- [Aim of the exercise] Show each line of the data below that has the string "size" in it.

- [Data supplied]

******************************

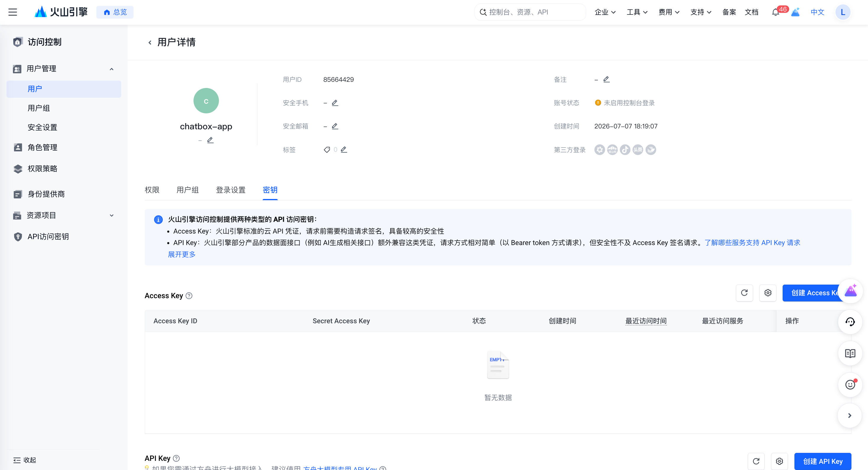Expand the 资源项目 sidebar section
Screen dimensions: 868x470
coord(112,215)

******************************

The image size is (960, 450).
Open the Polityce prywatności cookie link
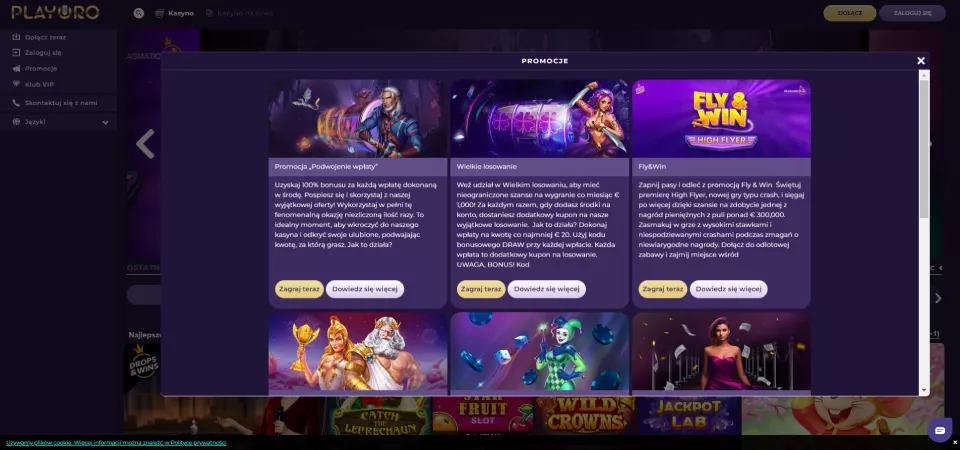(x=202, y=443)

******************************

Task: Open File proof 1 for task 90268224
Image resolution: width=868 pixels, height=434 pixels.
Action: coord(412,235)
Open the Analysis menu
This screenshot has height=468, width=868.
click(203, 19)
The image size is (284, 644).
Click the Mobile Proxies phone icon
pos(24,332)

******************************

- [Solved exercise]
The image size is (960, 450).
The image size is (284, 644).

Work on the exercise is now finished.